Geschrieben im Jahre 396.

An den ehrwürdigsten und geliebtesten Herrn Proculeianus.

Inhalt. Proculeianus war donatistischer Bischof von Hippo und hatte bei einem gelegentlichen Zusammenkommen mit einem Mönche des heiligen Augustinus geäußert, er wünsche ein Religionsgespräch mit den Katholiken vor unparteiischen Schiedsrichtern. Augustinus, der schon in Brief XIV (23) den Donatisten ähnliche Vorschläge gemacht hatte, nimmt dieses Anerbieten mit Freuden an, überläßt Proculeianus alle näheren Bestimmungen über Art und Ausführung dieses Religionsgespräches, sucht ihn über eine angebliche Beleidigung, die er von jenem Mönche erfahren, zu beruhigen und schildert mit ergreifenden Worten den traurigen, durch das Schisma hervorgerufenen Zustand des Volkes.


1.

==========

> [Aufgabenstellung 1]:
Wiederholen Sie aus den Datensätzen wortgetreu die Zeilen, beginnend mit der Zeile, die „Where should I“ enthält, bis einschließlich der Zeile, die „Action: 58,403“ enthält. Lassen Sie die Bilder in Ihrer Antwort weg.

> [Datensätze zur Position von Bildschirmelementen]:
==========

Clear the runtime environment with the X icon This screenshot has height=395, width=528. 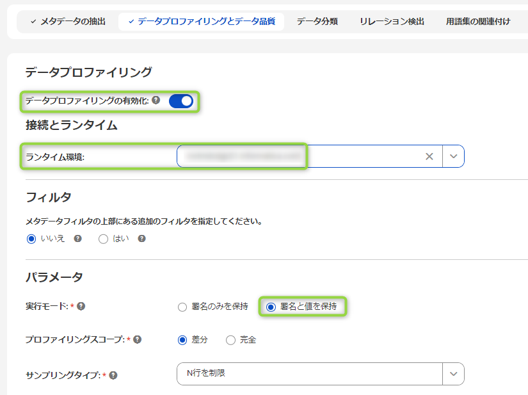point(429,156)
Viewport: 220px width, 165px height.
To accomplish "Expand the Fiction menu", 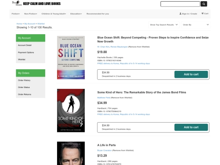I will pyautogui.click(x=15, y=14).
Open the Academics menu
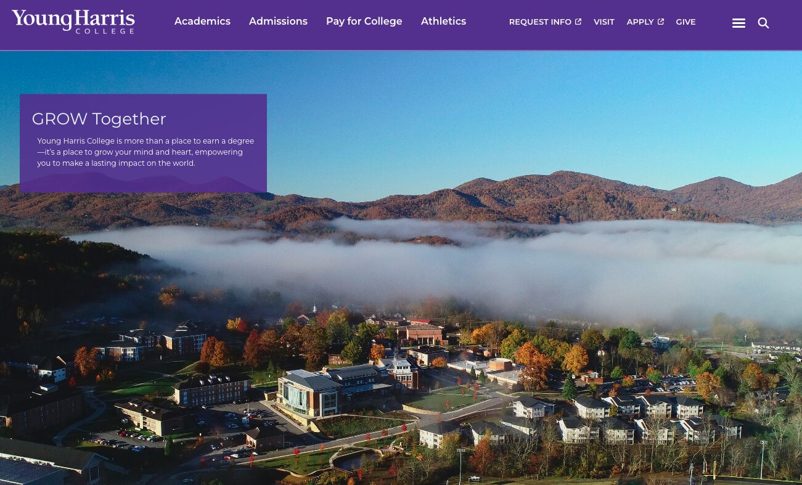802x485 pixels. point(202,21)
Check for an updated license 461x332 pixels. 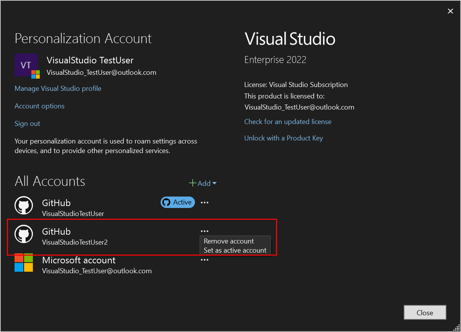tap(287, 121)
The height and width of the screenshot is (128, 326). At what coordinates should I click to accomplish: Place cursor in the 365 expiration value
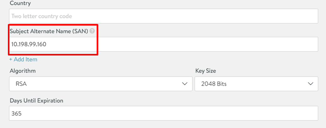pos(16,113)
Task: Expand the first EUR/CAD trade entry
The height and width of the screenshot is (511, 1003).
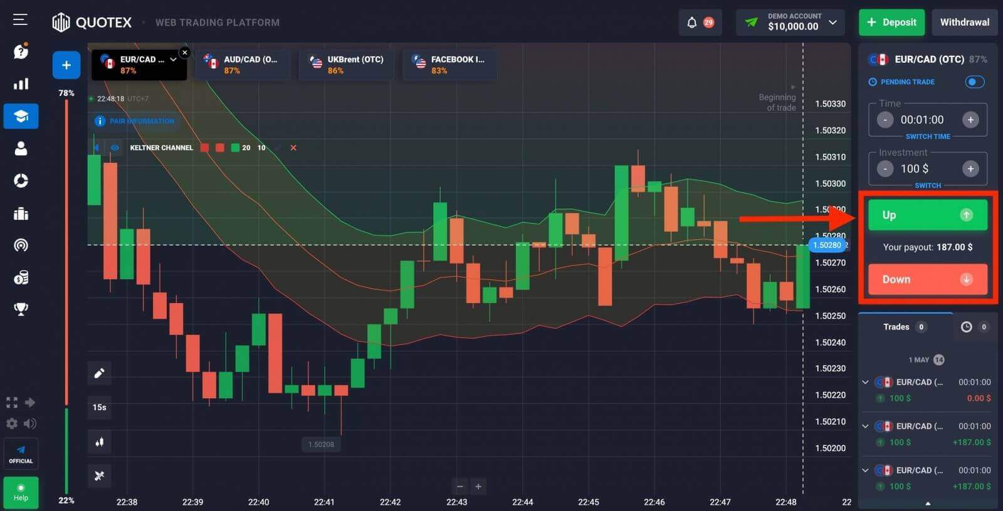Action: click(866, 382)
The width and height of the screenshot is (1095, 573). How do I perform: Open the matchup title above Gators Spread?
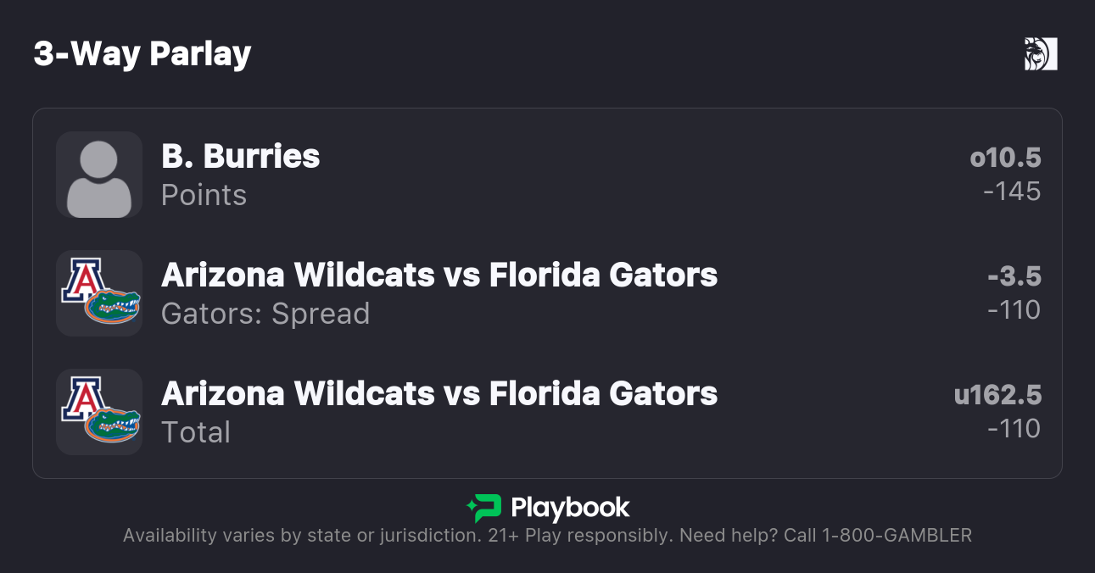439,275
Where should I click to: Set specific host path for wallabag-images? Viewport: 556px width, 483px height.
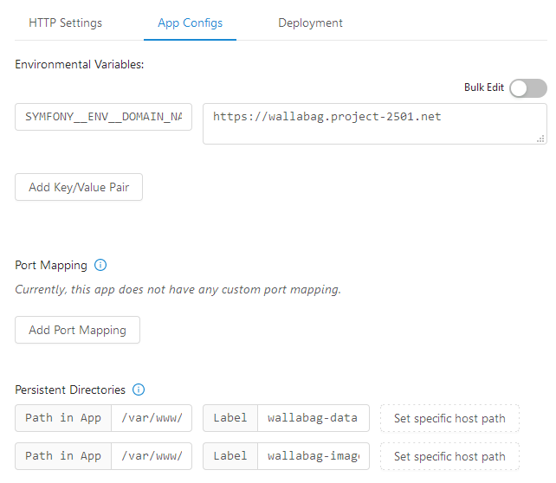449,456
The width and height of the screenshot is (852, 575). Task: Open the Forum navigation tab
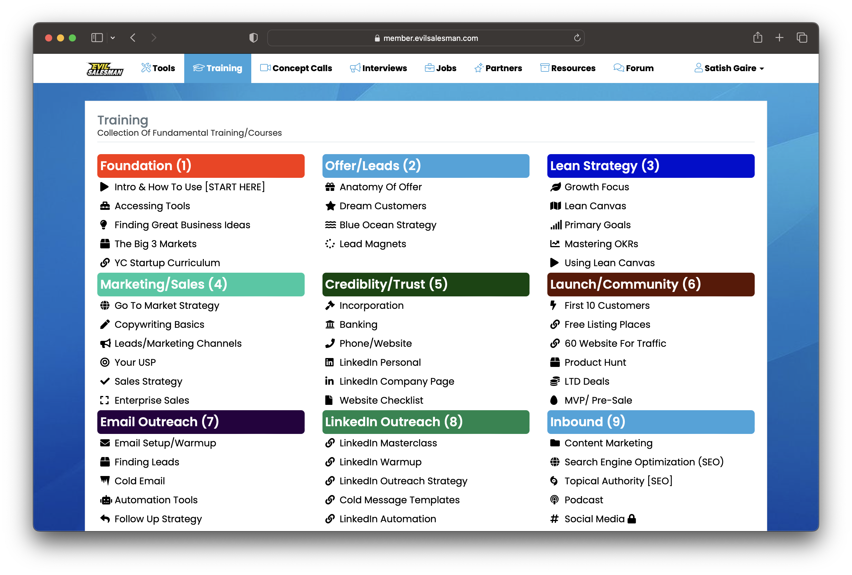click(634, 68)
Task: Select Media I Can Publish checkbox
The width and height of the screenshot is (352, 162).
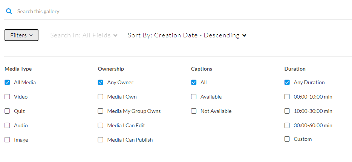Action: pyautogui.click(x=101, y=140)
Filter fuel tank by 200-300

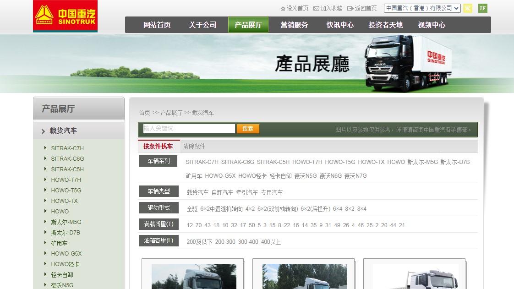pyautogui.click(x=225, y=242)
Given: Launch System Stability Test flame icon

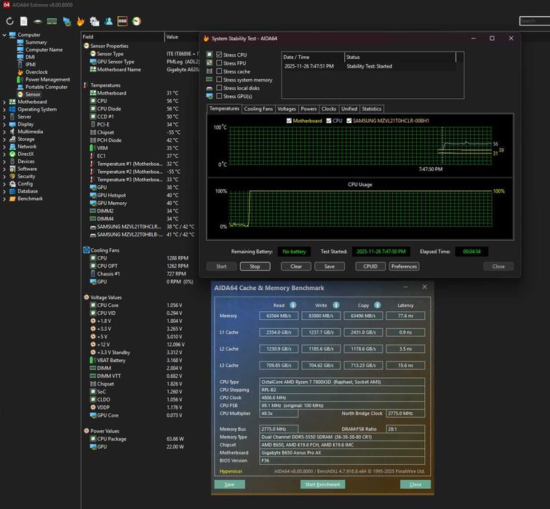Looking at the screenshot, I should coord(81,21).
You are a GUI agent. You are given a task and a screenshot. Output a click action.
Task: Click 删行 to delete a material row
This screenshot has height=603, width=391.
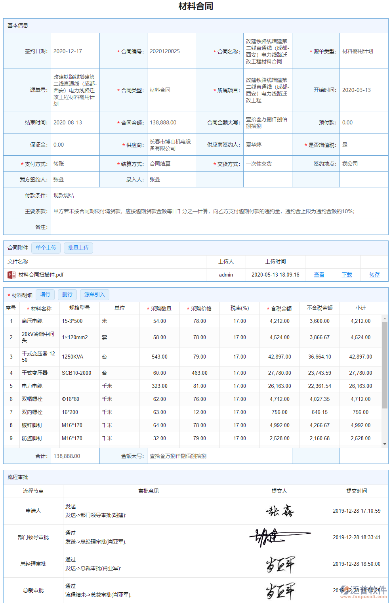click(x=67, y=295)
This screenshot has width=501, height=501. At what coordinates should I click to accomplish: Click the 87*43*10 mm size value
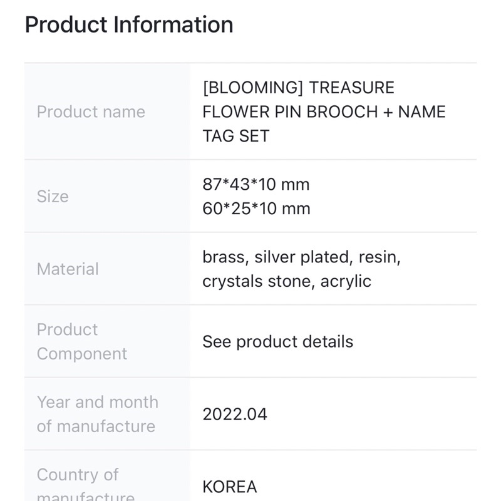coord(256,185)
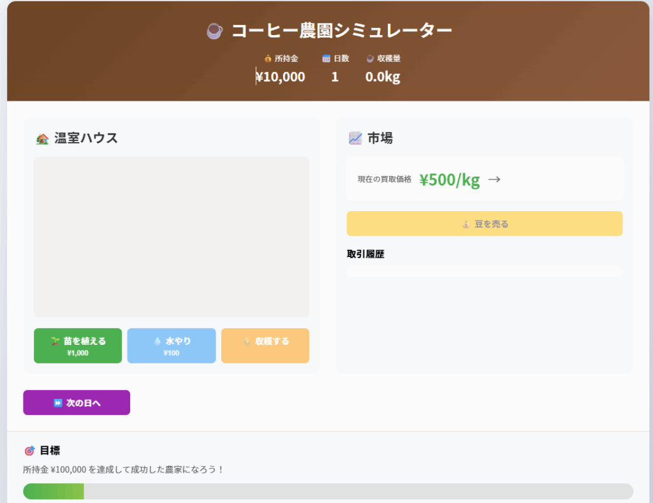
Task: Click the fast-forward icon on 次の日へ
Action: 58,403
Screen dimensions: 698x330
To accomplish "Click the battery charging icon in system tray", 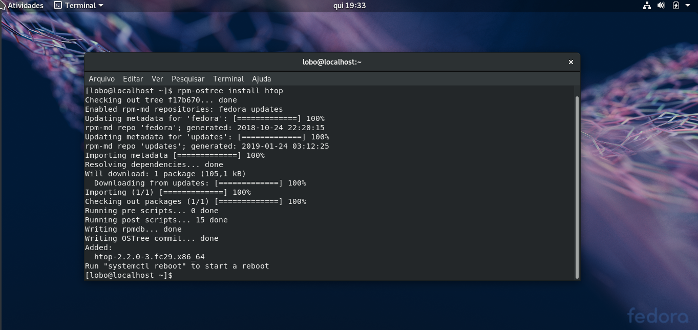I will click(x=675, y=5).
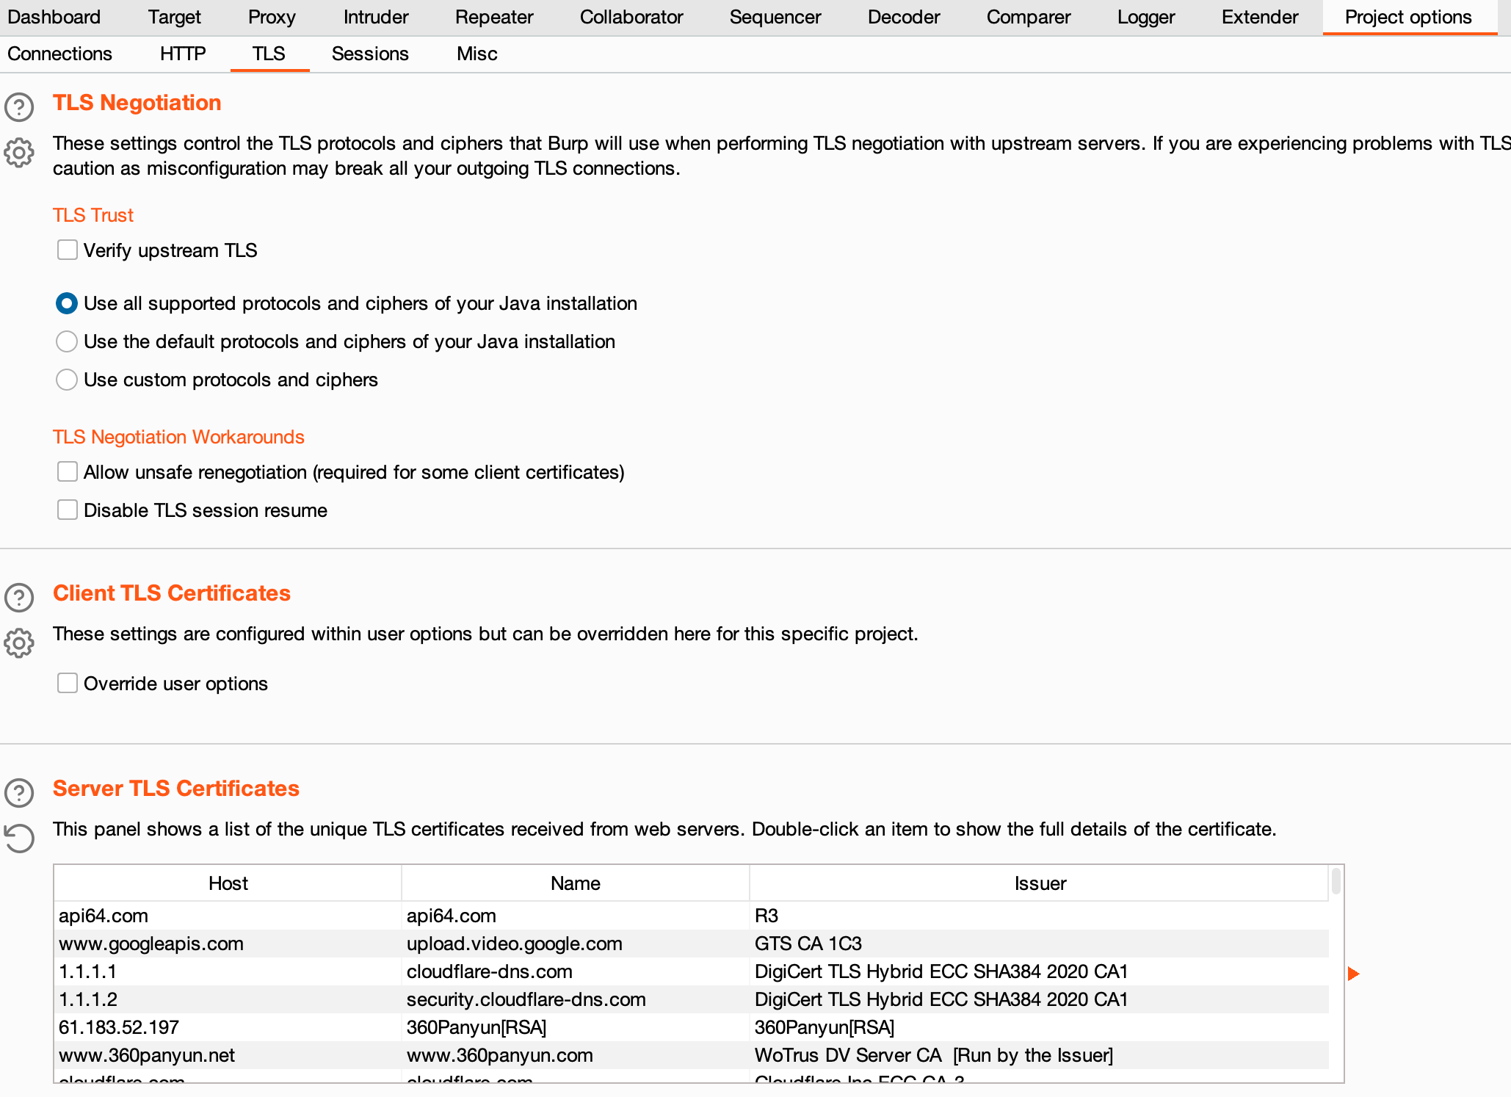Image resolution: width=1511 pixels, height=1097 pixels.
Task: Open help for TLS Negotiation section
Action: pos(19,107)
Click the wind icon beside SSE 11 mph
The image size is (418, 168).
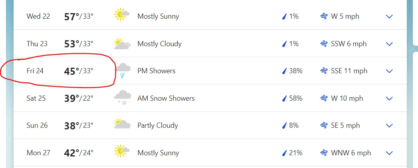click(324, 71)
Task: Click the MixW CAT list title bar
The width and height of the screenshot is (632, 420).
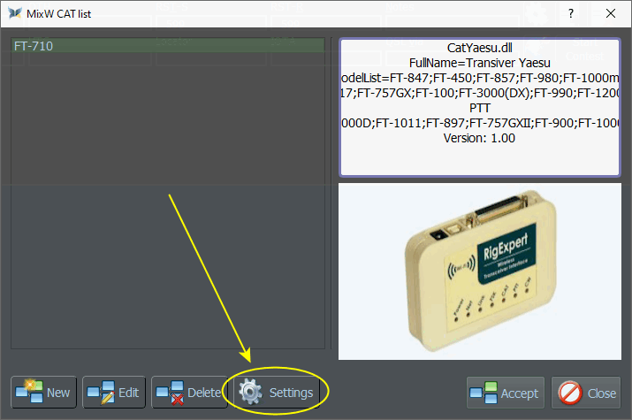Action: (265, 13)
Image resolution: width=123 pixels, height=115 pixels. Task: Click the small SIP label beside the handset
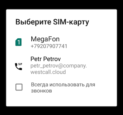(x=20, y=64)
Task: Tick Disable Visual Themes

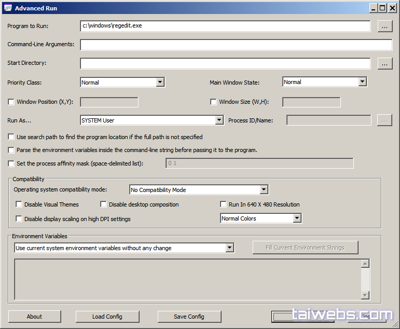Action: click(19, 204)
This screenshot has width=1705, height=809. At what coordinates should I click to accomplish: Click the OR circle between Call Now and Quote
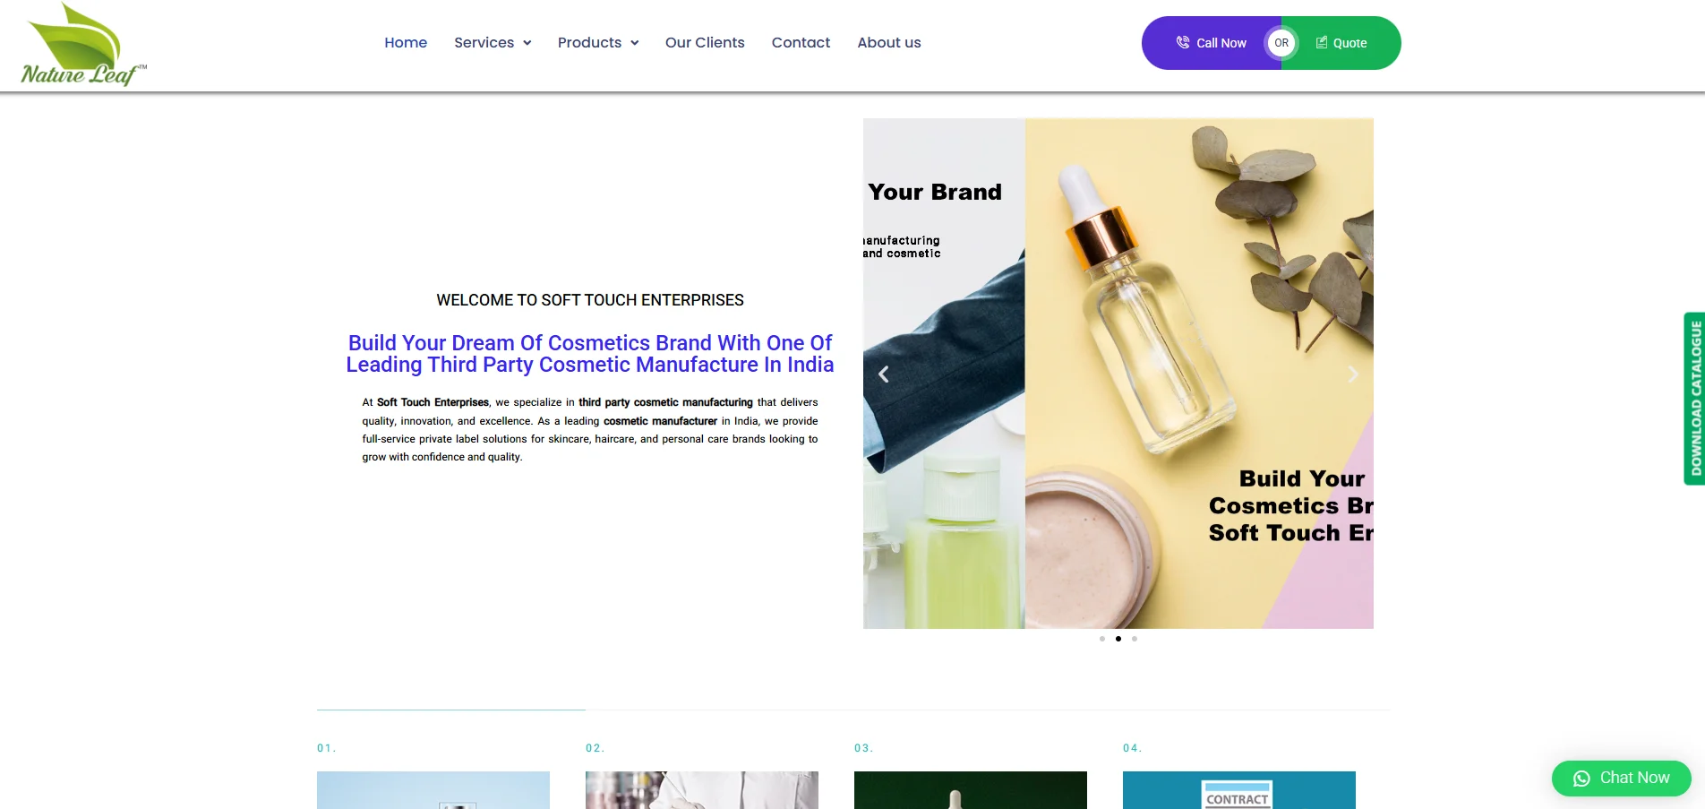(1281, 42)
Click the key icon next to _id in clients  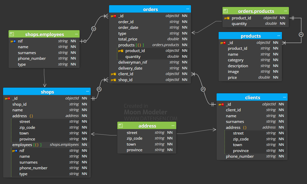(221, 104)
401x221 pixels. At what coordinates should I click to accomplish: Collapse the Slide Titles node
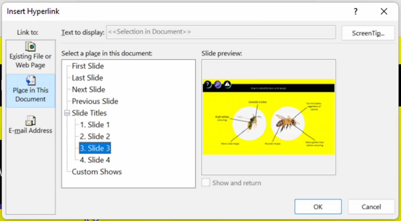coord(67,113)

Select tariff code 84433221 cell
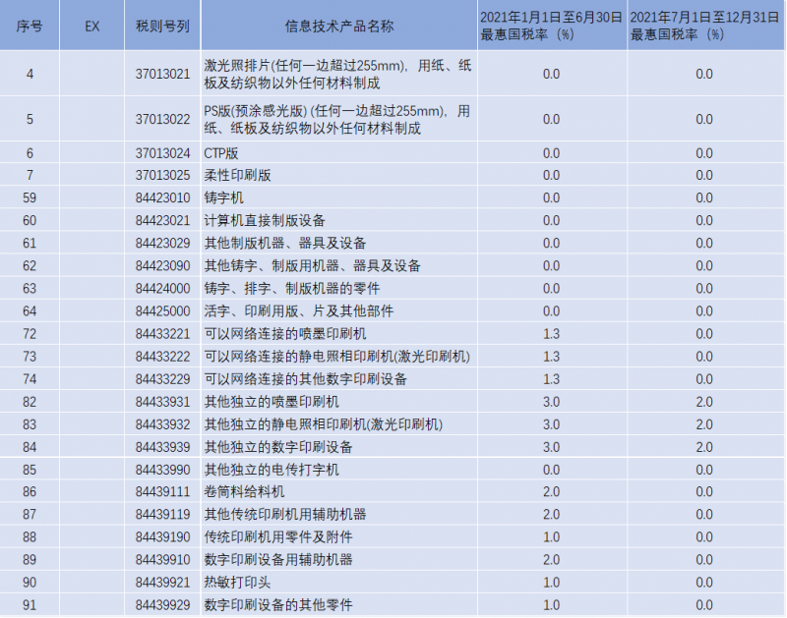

==========

> [Aufgabenstellung 2]:
Geben Sie den Abschnitt des Textauszugs, beginnend mit „Inhalt. Proculeianus war“ bis einschließlich „Zustand des Volkes.“, unverändert wieder.

> [Schriftliche Antwort 1]:
Where should I click to: Set specific host path for wallabag-images? Viewport: 556px width, 483px height.
449,456
The width and height of the screenshot is (852, 575). Task: Open the Forum navigation tab
click(634, 68)
Task: Select Media I Can Publish checkbox
The width and height of the screenshot is (352, 162).
Action: pyautogui.click(x=101, y=140)
Filter fuel tank by 200-300

pyautogui.click(x=225, y=242)
Given: Launch System Stability Test flame icon

Looking at the screenshot, I should coord(81,21).
You are a GUI agent. You are given a task and a screenshot. Output a click action.
Task: Click 删行 to delete a material row
This screenshot has height=603, width=391.
click(x=67, y=295)
This screenshot has width=501, height=501. At what coordinates should I click to accomplish: Click the 87*43*10 mm size value
coord(256,185)
Task: Click the fast-forward icon on 次の日へ
Action: 58,403

> [Schriftliche Antwort 2]:
Inhalt. Proculeianus war donatistischer Bischof von Hippo und hatte bei einem gelegentlichen Zusammenkommen mit einem Mönche des heiligen Augustinus geäußert, er wünsche ein Religionsgespräch mit den Katholiken vor unparteiischen Schiedsrichtern. Augustinus, der schon in Brief XIV (23) den Donatisten ähnliche Vorschläge gemacht hatte, nimmt dieses Anerbieten mit Freuden an, überläßt Proculeianus alle näheren Bestimmungen über Art und Ausführung dieses Religionsgespräches, sucht ihn über eine angebliche Beleidigung, die er von jenem Mönche erfahren, zu beruhigen und schildert mit ergreifenden Worten den traurigen, durch das Schisma hervorgerufenen Zustand des Volkes.